On Fri, Jan 20, 2023 at 7:42 AM Bill Allombert <ballombe@debian.org> wrote:
>
> On Thu, Jan 19, 2023 at 11:47:42AM +0000, Simon McVittie wrote:
> > On Wed, 18 Jan 2023 at 16:30:46 -0700, Anthony Fok wrote:
> > > In their mind, GB 18030 encompasses a lot more than just
> > > a character encoding mapping table.  It is the full support package
> > > (including fonts, display, printing, input methods, etc.) for Han
> > > Chinese and all other minority languages used in China.
> >
> > Preferring to use Unicode does seem to be the direction that all of
> > computing is going in, as a simplifying assumption - for example W3C
> > advice for HTML is "You should always use the UTF-8 character encoding"[1]
> > - and as we know, things that aren't tested usually don't work. So I
> > think the level of functionality for non-UTF-8 locales and encodings in
> > the software we package is going to decline over time, whether Debian
> > wants it to or not.

Re-reading Simon's comment again: Yes, UTF-8 is the ideal, but
supposedly some older Chinese websites are still using "GBK" as
encoding, probably something like:

     <meta http-equiv="Content-Type" content="text/html;charset=gbk">

which has less than 30,000 characters and thus a very limited subset
of Unicode.  And, presumably not everyone has the know how to convert
to UTF-8, the Chinese government wants those unable to at least change
that meta tag to:

     <meta http-equiv="Content-Type" content="text/html;charset=gb18030">

where GB18030, being a Unicode Transformation Format, albeit a
somewhat awkward one, would be able to display any characters in
Unicode.

> It is true for everything. Users know how to pick the software that works for their
> environment. It is not relevant that software they do not use do not support their
> environment.
>
> Telling users to switch to UTF-8 because such and such software they never used
> and were never going to use do not support GB18030 does not make sense.
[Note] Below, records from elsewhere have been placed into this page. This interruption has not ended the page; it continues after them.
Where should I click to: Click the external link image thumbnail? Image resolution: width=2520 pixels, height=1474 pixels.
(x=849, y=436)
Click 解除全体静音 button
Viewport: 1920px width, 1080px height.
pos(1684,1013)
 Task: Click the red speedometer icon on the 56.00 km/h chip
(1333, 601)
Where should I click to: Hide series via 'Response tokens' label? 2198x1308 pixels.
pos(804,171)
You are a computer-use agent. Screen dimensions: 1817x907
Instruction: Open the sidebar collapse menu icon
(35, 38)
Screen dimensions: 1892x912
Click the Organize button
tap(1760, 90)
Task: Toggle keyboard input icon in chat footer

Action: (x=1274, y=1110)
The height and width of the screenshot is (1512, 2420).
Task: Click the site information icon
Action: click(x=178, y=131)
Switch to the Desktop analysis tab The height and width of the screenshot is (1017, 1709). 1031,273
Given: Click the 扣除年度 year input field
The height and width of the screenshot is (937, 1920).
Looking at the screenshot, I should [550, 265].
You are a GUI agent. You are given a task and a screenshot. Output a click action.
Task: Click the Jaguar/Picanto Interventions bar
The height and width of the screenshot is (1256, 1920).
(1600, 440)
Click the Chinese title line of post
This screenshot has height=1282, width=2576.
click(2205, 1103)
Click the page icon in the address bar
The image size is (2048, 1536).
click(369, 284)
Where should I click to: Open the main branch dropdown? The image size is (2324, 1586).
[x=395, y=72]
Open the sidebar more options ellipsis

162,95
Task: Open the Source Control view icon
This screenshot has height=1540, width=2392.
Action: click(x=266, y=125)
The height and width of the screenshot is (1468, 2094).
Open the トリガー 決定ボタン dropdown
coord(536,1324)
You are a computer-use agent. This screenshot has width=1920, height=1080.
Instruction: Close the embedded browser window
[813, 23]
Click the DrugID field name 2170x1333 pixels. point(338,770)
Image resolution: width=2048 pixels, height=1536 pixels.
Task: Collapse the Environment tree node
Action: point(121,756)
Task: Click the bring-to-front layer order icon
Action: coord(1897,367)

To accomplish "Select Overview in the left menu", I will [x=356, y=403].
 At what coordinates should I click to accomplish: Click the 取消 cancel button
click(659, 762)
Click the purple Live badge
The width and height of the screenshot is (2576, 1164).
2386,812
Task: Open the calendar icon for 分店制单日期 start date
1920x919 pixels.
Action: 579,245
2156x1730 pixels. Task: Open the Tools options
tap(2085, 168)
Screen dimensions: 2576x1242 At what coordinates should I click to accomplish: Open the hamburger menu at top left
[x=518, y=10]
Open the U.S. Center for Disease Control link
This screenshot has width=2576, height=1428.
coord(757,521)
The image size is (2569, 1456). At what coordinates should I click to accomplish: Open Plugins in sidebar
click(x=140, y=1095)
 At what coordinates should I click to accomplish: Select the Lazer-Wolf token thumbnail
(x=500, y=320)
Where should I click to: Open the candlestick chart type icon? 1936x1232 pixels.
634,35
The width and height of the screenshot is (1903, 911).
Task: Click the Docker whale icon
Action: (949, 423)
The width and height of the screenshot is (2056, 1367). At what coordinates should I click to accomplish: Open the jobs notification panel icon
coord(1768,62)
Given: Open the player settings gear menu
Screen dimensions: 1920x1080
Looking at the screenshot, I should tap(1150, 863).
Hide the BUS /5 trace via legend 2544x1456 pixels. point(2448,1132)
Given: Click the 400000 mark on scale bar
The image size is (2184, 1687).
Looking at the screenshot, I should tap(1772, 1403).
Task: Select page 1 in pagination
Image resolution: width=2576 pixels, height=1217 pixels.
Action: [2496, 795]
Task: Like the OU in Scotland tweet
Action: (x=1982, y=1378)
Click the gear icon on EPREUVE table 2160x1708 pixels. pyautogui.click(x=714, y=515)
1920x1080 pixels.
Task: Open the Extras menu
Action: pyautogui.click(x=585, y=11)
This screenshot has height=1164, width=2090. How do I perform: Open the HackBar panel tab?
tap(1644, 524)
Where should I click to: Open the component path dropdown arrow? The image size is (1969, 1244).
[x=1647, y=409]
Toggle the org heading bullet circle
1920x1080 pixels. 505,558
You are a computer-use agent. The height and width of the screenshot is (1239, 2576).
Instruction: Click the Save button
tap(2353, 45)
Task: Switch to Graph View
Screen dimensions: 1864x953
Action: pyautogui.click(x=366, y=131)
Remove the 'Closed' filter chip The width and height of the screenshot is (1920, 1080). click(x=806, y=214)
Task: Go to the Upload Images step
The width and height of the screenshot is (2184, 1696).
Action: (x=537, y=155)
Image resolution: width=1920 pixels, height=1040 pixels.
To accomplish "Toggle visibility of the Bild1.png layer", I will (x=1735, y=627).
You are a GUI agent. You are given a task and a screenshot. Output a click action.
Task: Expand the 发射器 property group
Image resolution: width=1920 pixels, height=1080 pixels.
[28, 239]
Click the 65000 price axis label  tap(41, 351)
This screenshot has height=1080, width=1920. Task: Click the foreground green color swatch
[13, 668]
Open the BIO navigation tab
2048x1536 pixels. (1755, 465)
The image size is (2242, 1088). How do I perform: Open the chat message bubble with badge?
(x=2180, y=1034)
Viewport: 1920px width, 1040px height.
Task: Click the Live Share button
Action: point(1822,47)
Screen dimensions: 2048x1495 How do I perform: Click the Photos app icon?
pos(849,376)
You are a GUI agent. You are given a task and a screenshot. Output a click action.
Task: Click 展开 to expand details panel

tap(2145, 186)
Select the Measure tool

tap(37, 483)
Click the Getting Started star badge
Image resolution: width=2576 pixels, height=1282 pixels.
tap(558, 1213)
I have the feeling that many tech-savvy Chinese have already switched
to UTF-8, but then perhaps in some circles there are lots of legacy
GB2312/GBK documents or systems that made GB18030 a necessity, as an
intermediate step to Unicode.

(Not so in Taiwan and Hong Kong, they jump straight to UTF-8 from Big5
or Big5-HKSCS.  For better or for worse.)

> It is like saying the Linux console is deprecated because there are Debian
> packages that requires X or Wayland.
>
> Cheers,
> --
> Bill. <ballombe@debian.org>
>
> Imagine a large red swirl here.

Thanks for the wonderful discussion, Bill!